FIG. 3 is a partially cutaway perspective view showing details of a cavity portion of one embodiment of the optical microwave unit for a rubidium atomic oscillator of the present invention .

[Explanation of symbols]

 DESCRIPTION OF SYMBOLS 1 ... Cavity 2 ... Rubidium gaucell 3 ... Solar cell 4 ... Microwave introduction antenna 5 ... Microwave monitor antenna 6 ... Light entrance hole 7 ... Rubidium lamp 8 ... Connector 9 ... Printed board

Claims (7)

(57) [Claims] 1. A and rubidium lamp for irradiating light microwaves, and rubidium Gau cell the light microwave is irradiated, a rubidium atomic oscillator optical microwave unit with a cavity for containing the antenna , There is at least two antennas, and one antenna
Is the cavity into which the microwave is incident
The optical microwave provided near the light entrance hole is introduced.
The other antenna is a microphone for monitoring the microwave.
A microwave monitor antenna in front of the cavity
The micros provided on the bottom surface facing the light entrance hole.
An optical microwave unit for a rubidium atomic oscillator, comprising a trip line . 2. The optical microwave unit for a rubidium atomic oscillator according to claim 1 , wherein the microstrip line is formed on a printed circuit board.

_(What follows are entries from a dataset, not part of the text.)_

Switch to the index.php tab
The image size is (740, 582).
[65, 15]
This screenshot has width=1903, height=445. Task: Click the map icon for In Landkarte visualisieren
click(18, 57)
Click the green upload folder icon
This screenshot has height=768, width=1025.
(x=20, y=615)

Wherein the microstrip line, according to claim 1, characterized in that it is formed on the ceramic substrate
An optical microwave unit for a rubidium atomic oscillator as described in the above. 4. The optical microwave unit for a rubidium atomic oscillator according to claim 1 , wherein the microstrip line is formed on a Teflon substrate. 5. The optical microwave unit for a rubidium atomic oscillator according to claim 1 , wherein the microstrip line is made of a metal thin film. 6. The optical microwave unit for a rubidium atomic oscillator according to claim 5 , wherein said microstrip line is made of a copper thin film. 7. The optical microwave unit for a rubidium atomic oscillator according to claim 5 , wherein said microstrip line is made of an aluminum thin film.